In addition to sharing the expression of many genes with dNK cells, idNK cells share functional properties with dNK cells in vitro [36]. A mouse model with narrow uterine spiral arteries was used to test if human idNK cells can correct uterine artery flow in vivo.

Uterine spiral artery narrowing increases uteroplacental blood flow resistance in disorders of placentation, and is associated with elevated uterine artery resistance index (RI) detected by Doppler Ultrasound. Balb/c Rag2-/- γc -/- pregnant mice showed elevated uterine artery RI compared to wild-type Balb/c pregnant controls by Doppler ultrasound at gd12 (p<0.01) and at gd17, although at gd17 differences were not statistically significant (Fig 5).

Fig 5. BALB/c Rag2-/-γc-/- mice have higher uterine artery resistance than BALB/c mice.

(A) Representative image of a uterine artery located behind the bladder by color Doppler Ultrasound. (B) Uterine artery flow velocity waveforms of BALB/c (bottom) and BALB/c Rag2-/-γc-/-(top) were obtained by pulse Doppler to measure the peak systolic velocity (PSV) and end diastolic velocity (EDV). (C) Average Uterine Artery resistance Index (RI) at gestational days 12 (gd12) and 17 (gd17) from 6 BALB/c and 5 BALB/c Rag2-/-γc-/- mice. Error bars represent standard deviation. ** p-value = 0.0012 by two-tail non parametric t-Test.
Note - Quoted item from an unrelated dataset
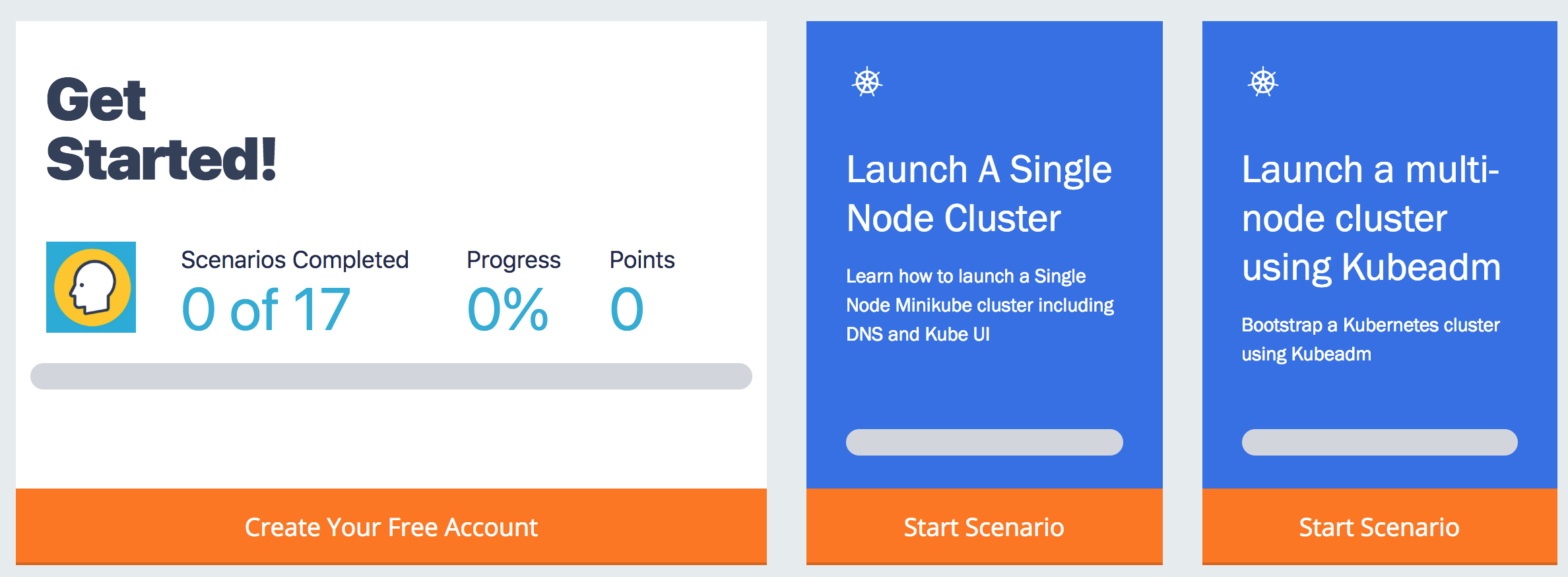Click the '0 of 17' scenarios completed value
This screenshot has width=1568, height=577.
coord(266,309)
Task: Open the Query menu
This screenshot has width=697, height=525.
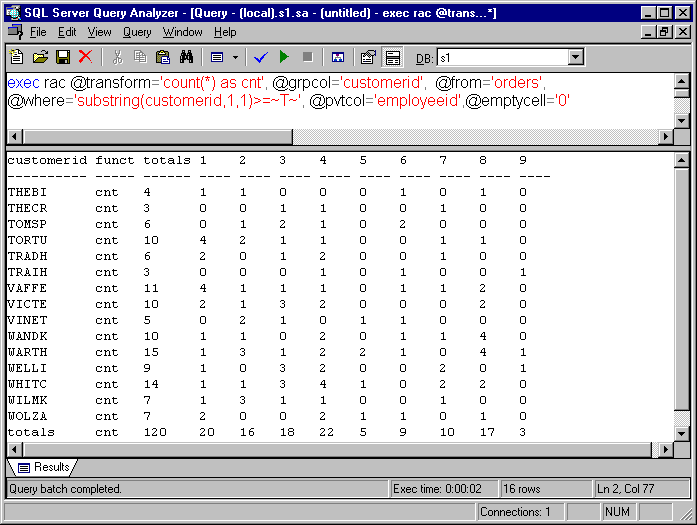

To test if idNK cells home to the uterus of pregnant Rag2-/-γc -/- mice, bulk idNK cells labeled with a red fluorescent dye were administered by tail vein injection into pregnant Rag2-/- γc -/- females on gd9 and organs collected on gd12 to observe for the presence of red labeled cells by fluorescence microscopy in frozen sections. Red cells were observed in the liver, lung, spleen and implantation sites (uterus) of injected mice (Fig 6A) but not in control non-injected pregnant females (Fig 6B). A large number of labeled cells were retained in liver, lung and spleen. The number of cells homing to the uterus was lower and dose dependent, with 2 x 106 or 5 x 106 injected cells yielding few red cells in the uterus, while injection of 15 x 106 cells resulted in visualization of a larger number of red cells in uterine sections (Fig 6C). Under the experimental conditions used idNK cells homed to the uterus of pregnant mice but not to the uterus of non-pregnant females. Red cells were observed in the liver but not in the uterus of non-pregnant injected mice (S2 Fig). Some red spots observed in the uterus of non-pregnant females were the result of autofluorescence as the signal was also present on the FITC channel as well as in the uterus of non-injected non-pregnant animals (S2 Fig).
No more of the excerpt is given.